Although a Federal High Court in Port Harcourt, Rivers State, has restricted Governor Obaseki and Edo State government from enforcing the inimical order mandating the residents to take compulsory COVID-19 jabs, the governor has vowed to go ahead. A group, the Equity International Initiative (EII) has demonstrated against the Edo State government’s order to insist on presentation of evidence of COVID-19 vaccination before the person will be allowed into specified public places. I think that what Obaseki and others of his ilk must do is to enforce the observance of non-pharmaceutical COVID-19 protocols and not forceful vaccination.

The governor, who is in second term in office, should concentrate in delivering his election promises instead of dabbling into vaccine hesitancy issues. Obaseki should be thinking of the legacy he would leave behind in Edo State after eight years of tour of duty just like President Muhammadu Buhari and any other governor who would want to enforce vaccination on his people and not COVID-19 vaccination. Vaccine hesitancy is a human right of those concerned and must be respected.

I hope the medical community should call Obaseki to order. My candid advice to him is to concentrate on the delivery of democracy dividends to the people that stood for him during his reelection bid. Has he forgotten the role Edo people played in his returning to power the second time?

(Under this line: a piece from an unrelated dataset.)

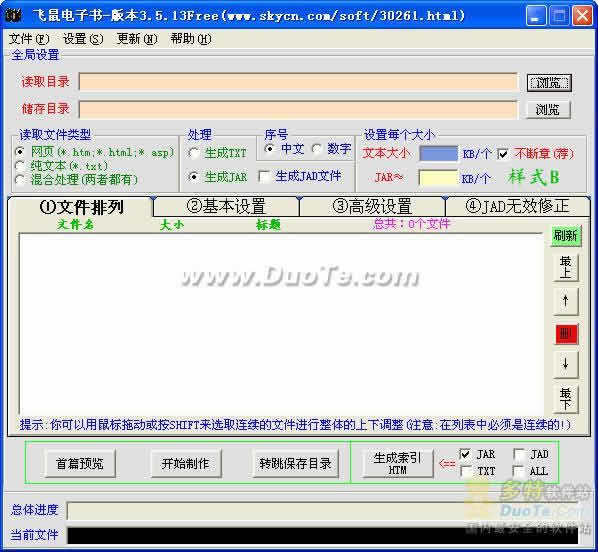Send file to top with 最上 button
The height and width of the screenshot is (552, 598).
click(x=566, y=267)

Vaccine hesitancy is not peculiar to Edo State and Nigeria. The right to take or refuse any jab is a human right that must be respected. Even in countries with higher infections of COVID-19 like the US and China, they don’t force people to take the jabs. Any law that forces people to take the jabs will not work as people will vehemently oppose it and will never obey it. Such a law has never worked anywhere in the world and it is not going to work in our shores.

Although the COVID-19 pandemic cases are reportedly rising the world over, Nigerians have other more pressing issues to contend with such as hunger, poverty, unemployment, killer herdsmen, bandits, terrorists, bad governance and nepotism. There are also other diseases that still kill more Nigerians than the COVID-19 pandemic that the government should pay more heed to. They include cancer, malaria, tuberculosis and many others.

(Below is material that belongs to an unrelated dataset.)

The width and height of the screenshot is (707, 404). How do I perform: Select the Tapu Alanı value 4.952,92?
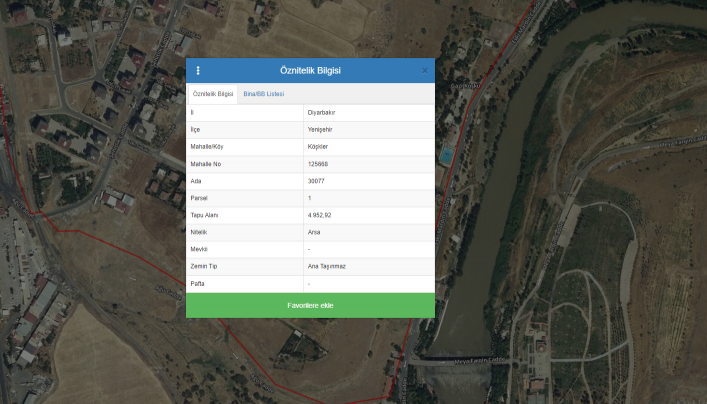320,215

Many Nigerians do not have access to potable water, steady electricity, education and decent toilets. While the Edo and indeed other governments may have good intention in calling on citizens to take the COVID-19 jabs, the enforcement methodology or strategy is faulty and not the way to go. The government must of necessity adopt persuasive strategy and even bribe the citizens to take the jabs. And should they refuse to take it, which is a legal choice, they should be allowed to be. Vaccination of whatever kind is never by force or compulsion.